== DIRECTIONS ==
Find each line of the material below that contains the string "text", and copy those lines.

== EXERCISE INPUT ==

Begin

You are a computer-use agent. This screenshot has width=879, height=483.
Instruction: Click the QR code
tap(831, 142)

End
Begin

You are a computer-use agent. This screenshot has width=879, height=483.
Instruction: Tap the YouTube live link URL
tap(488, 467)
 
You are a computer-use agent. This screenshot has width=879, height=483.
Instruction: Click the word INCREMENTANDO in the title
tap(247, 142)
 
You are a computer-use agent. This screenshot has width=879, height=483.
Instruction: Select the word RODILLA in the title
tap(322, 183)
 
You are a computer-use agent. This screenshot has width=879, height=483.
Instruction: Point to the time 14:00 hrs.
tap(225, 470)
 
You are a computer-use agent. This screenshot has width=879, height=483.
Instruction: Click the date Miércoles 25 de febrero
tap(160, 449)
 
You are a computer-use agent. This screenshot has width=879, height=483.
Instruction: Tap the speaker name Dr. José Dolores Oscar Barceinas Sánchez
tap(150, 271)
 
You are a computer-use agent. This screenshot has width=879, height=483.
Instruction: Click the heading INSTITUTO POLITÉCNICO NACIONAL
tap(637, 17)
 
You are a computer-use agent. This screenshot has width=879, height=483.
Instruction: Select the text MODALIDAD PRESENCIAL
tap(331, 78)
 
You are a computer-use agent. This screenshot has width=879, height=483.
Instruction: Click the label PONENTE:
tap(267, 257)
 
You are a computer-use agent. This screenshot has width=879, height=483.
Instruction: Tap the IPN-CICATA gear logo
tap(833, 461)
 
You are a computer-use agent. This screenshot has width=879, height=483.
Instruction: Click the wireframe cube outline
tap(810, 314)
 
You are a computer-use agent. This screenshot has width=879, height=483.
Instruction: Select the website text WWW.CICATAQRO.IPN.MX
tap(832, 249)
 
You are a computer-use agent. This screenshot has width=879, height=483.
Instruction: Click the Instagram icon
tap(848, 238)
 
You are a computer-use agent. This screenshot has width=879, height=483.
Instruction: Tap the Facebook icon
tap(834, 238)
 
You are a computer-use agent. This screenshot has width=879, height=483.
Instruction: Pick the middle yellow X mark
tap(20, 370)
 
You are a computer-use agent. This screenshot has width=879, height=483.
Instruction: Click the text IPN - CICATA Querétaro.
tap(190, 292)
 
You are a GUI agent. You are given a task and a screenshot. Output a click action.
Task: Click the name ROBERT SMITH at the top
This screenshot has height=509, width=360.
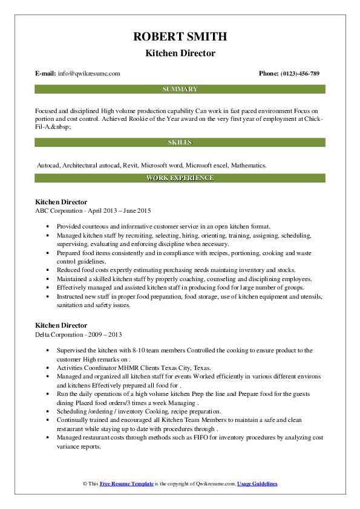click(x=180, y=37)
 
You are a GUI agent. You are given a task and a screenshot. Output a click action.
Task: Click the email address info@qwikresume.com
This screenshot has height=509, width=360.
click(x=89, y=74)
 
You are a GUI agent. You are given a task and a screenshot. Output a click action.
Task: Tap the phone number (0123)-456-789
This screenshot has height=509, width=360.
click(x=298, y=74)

End

== COMPLETE RESPONSE ==
Instruction: Select the text MODALIDAD PRESENCIAL
Instruction: Select the website text WWW.CICATAQRO.IPN.MX
Instruction: Click the text IPN - CICATA Querétaro.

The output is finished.